Rising energy costs are another pressure point on businesses and consumers already feeling the pinch of higher prices from supply chain and labor constraints.

The biggest squeeze is on natural gas in Europe, which imports 90% of its supply — largely from Russia — and where prices have risen to five times what they were at the start of the year, to 95 euros from about 19 euros per megawatt hour.

It’s hitting the Italian food chain hard, with methane prices expected to increase sixfold and push up the cost of drying grains. That could eventually raise the price of bread and pasta at supermarkets, but meat and dairy aisles are more vulnerable as beef and dairy farmers are forced to pay more for grain to feed their animals and pass the cost along to customers.

“From October, we are starting to suffer a lot,’’ said Valentino Miotto of the AIRES association that represents the grain sector.

Analysts blame a confluence of events for the gas crunch: Demand rose sharply as the economy rebounded from the pandemic. A cold winter depleted reserves, then the summer was less windy than usual, so wind turbines didn’t generate as much energy as expected. Europe’s chief supplier, Russia’s Gazprom, held back extra summer supplies beyond its long-term contracts to fill reserves at home for winter.

China’s electricity demand has come roaring back, vacuuming up limited supplies of liquid natural gas, which moves by ship, not pipeline. There also are limited facilities to export natural gas from the United States.

Costlier natural gas has even pushed up oil prices because some power generators in Asia can switch from using gas to oil-based products. U.S. crude is over $83 per barrel, the highest in seven years, while international benchmark Brent is around $85, with oil cartel OPEC and allied countries cautious about restoring production cuts made during the pandemic.

Some gas-dependent European industries are throttling back production.

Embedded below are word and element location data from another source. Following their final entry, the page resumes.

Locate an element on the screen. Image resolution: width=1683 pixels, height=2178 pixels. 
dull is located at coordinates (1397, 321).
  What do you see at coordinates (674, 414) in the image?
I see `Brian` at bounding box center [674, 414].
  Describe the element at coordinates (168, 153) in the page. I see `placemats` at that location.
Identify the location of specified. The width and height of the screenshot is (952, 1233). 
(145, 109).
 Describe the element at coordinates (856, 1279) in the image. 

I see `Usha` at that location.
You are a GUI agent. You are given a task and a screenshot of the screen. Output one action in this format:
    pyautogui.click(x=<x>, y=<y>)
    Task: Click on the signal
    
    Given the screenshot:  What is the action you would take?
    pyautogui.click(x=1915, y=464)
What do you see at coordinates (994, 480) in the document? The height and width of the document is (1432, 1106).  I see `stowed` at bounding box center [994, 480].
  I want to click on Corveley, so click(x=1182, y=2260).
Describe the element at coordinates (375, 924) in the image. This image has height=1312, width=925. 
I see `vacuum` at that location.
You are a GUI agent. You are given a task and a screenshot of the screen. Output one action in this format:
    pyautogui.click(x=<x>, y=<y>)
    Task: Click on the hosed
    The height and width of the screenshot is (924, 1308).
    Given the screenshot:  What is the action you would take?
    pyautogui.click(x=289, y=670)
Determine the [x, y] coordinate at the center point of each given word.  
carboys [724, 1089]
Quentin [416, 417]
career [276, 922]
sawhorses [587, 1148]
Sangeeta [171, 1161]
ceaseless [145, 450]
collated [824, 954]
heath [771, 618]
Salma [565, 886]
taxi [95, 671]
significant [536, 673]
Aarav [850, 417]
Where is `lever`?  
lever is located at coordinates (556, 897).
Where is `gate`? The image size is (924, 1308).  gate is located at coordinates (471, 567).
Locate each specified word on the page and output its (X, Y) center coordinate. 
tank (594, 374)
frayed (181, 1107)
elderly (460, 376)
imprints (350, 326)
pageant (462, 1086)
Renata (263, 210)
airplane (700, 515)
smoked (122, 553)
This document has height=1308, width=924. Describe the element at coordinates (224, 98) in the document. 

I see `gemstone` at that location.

German chemical companies BASF and SKW Piesteritz have cut output of ammonia, a key ingredient in fertilizer.

That left Hermann Greif, a farmer in the village of Pinzberg in Germany’s southern Bavaria region, unexpectedly emptyhanded when he tried to order fertilizer for next year.

“There’s no product, no price, not even a contract,” he said. “It’s a situation we’ve never seen before.” One thing is certain: “If I don’t give the crops the food they need, they react with lower yields. It’s as simple as that.”

People worldwide also are facing higher utility bills this winter, including in the U.S., where officials have warned home heating prices could jump as much as 54%. Governments in Spain, France, Italy and Greece have announced measures to help low-income households, while the European Union has urged similar aid.

Much depends on the weather. Europe’s gas reserves, usually replenished in summer, are at unusually low levels.

“A cold winter in both Europe and Asia would risk European storage levels dropping to zero,” says Massimo Di Odoardo at research firm Wood Mackenzie.

That would leave Europe dependent on additional natural gas from a just-completed Russian pipeline or on Russian willingness to send more through pipelines across Ukraine. But the new Nord Stream 2 pipeline has not passed regulatory approval in Europe and may not be contributing gas until next year.

Russian suppliers’ decision to sell less gas on spot markets reflects “an intention to put pressure on the early certification of Nord Stream 2,” said Kemfert, the energy economics expert.

In China, outages have followed high prices for coal and gas as electric companies power down amid limits in passing costs to customers or government orders to stay under emission thresholds.